Thank you for visiting. You are most likely here to learn more about yoga therapy for yourself or a loved one. I specialize in yoga therapy for mental health. If you still have questions after reading these pages, please contact me.

What is Yoga Therapy: A form of therapy that uses yogic teachings and related modern findings for healing and greater physical and mental well-being, Yogic teachings include yogic philosophy & anatomy, yoga postures, breath and meditation techniques. The various modalities incorporate elements from both physical and psychotherapy.


That means yoga therapy can be used as stand-alone therapy for certain mental and physical health issues or as therapy in combination with other treatments.

If you are reading this, you may have already exhausted much of what is offered by western allopathic medicine. If you are looking for help or something to supplement your current treatment, read on. Here are several ways to apply yoga therapy, along with a case study below:

RESEARCH STUDY: “Results showed that Yoga contributed to improving self-compassion, extrinsic affect improving, and personal and communal spiritual well-being, in comparison to the control groups.” Brandão, T., Martins, I., Torres, A., & Remondes-Costa, S. (2024). Effect of online Kundalini Yoga on the mental health of university students during the Covid-19 pandemic: A randomized controlled trial. Journal of Health Psychology, 29(2), 227-240. https://doi.org/10.1177/13591053231220710


Fear & Worry
Overthinking & Focus
Depression & Unhappiness
Identity & Spirituality

Relationships & Love (Individuals & Couples)
Isolation & Loneliness

Work & Creativity
Stress & Vitality
Support for Ongoing Treatments & Recovery
One-on-one Introduction to Yoga & Meditation

To help you understand better what yoga therapy can do for you, please see the example of a patient I will call Billie.

Billie and I started working together when she wanted to explore alternatives for treating her depression, which was getting worse and more frequently accompanied by anxiety. She was baffled by her depression because she thought the quality of her life was high enough to foster contentment and even happiness—she had a good job and income in the city in project management, loving parents who lived close by, had been in a relationship for two years, and her health was good overall. Yet, what she felt was a great emptiness and a sense that something essential in her life was false or missing, as if her life had no solid core on which she could lean, and instead her energy just drained into a deep void.
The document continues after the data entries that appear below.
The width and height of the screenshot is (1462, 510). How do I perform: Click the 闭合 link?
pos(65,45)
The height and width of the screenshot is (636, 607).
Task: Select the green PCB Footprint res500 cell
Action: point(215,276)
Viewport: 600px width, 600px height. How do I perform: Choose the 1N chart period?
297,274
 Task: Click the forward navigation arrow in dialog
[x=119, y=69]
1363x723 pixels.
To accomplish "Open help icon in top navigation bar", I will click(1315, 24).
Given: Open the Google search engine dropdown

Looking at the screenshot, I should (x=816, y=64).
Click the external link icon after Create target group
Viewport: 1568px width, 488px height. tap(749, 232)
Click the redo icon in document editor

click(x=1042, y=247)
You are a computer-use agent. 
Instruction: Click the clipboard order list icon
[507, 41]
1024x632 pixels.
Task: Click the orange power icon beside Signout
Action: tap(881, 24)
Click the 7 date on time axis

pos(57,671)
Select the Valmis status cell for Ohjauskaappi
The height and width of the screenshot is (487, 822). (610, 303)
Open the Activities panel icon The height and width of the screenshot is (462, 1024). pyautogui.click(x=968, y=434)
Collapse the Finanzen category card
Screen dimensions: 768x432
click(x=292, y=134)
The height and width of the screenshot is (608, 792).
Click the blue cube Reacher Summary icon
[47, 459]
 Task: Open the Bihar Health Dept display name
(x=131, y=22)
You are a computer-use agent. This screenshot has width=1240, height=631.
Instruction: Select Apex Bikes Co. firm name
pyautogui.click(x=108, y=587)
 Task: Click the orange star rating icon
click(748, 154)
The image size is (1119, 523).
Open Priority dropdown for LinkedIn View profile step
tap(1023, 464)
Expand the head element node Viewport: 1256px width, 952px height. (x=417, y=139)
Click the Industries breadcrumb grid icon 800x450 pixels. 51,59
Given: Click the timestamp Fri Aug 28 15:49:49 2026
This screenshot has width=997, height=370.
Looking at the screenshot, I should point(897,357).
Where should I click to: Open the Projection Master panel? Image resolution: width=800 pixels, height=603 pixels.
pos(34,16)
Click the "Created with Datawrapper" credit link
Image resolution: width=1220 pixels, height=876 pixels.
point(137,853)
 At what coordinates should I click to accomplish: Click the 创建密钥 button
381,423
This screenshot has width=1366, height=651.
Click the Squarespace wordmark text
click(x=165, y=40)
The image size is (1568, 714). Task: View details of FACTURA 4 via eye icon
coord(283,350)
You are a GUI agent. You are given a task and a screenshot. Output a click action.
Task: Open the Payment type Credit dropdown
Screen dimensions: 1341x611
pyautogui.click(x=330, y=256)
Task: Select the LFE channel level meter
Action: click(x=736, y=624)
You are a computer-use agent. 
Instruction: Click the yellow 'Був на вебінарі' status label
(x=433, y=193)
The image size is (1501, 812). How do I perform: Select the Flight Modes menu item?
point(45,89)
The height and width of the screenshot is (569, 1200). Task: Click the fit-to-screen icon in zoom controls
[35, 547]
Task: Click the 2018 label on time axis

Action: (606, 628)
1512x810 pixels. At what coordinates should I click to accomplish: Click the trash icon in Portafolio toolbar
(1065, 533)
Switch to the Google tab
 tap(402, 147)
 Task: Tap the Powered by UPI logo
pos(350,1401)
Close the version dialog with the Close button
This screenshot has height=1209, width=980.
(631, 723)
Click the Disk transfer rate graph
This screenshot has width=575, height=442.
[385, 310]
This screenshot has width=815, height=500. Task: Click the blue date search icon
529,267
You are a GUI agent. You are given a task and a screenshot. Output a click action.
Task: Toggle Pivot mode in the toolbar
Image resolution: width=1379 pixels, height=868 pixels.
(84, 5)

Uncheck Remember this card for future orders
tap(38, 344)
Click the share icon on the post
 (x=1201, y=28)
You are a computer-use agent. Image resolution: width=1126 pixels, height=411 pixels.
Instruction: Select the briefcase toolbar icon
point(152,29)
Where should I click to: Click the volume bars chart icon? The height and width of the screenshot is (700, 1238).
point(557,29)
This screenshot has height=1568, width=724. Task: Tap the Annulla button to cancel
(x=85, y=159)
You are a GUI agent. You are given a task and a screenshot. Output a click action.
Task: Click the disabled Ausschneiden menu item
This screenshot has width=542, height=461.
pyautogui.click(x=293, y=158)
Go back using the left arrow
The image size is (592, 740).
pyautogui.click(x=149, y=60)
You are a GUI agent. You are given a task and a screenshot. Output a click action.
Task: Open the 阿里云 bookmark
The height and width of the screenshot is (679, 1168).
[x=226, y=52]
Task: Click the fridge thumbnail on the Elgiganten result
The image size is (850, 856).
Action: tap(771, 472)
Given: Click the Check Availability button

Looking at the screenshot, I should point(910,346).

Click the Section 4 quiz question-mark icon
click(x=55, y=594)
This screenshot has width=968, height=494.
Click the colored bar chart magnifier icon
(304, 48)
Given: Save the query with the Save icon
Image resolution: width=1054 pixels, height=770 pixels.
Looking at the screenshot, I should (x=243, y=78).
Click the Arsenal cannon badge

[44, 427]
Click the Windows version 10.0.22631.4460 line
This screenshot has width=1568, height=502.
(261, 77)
Moreover, the state of the world in general looked more grim to her all the time, and this alarmed her because she was losing trust in herself, feeling that she might not have enough grit and resourcefulness if things progressed on a dark path in and around her. Billie had already talked to her doctor about antidepressants but was hesitant and worried about side effects. She had worked with a psychotherapist in the past and understood how her parents had influenced her sense of self, and that her relentless emptiness was related to her father’s aggressive personality and narcissism.

In our work together, Billie and I reviewed her intellectual understanding of her family’s dynamics and their effect on her from the yogic perspective of a person as a multidimensional being. We explored how Billie’s energy was not just influenced by the obvious connections to her parents, but also by other dynamics in nature, the self, and the activity of her human spirit. This expanded her view of her own capabilities and opened her up to connecting to sources of energy that she had not considered and had not felt real to her before, such as the concept of prana (life force) through the breath.

Through specific controlled breathing exercises (called pranayama) and specific meditations, Billie developed not just greater calmness and relaxation, but also a sense of nourishment and care from a universal source that she could access without the need for other people. As she experienced and accepted this new reality and learned to access it at any time through her breath and focus, she developed trust in that process and in herself, greater independence and self-reliance, and much more inner peace.

In addition, we integrated a personalized practice of yogic movements and sequences for Billie, designed to remove the energies and effects of fear and anxiety from her body and strengthen her nervous system. We also incorporated specific meditation practices to break behavioral patterns she described as self-sabotaging.

Yoga means “union” (from the Sanskrit word yoke), and the main goal of a yoga practice is to understand and experience this union—in other words, the reality of a human being as connected to absolutely everyone and everything else in the universe—and then work with it autonomously and creatively for a better life and world.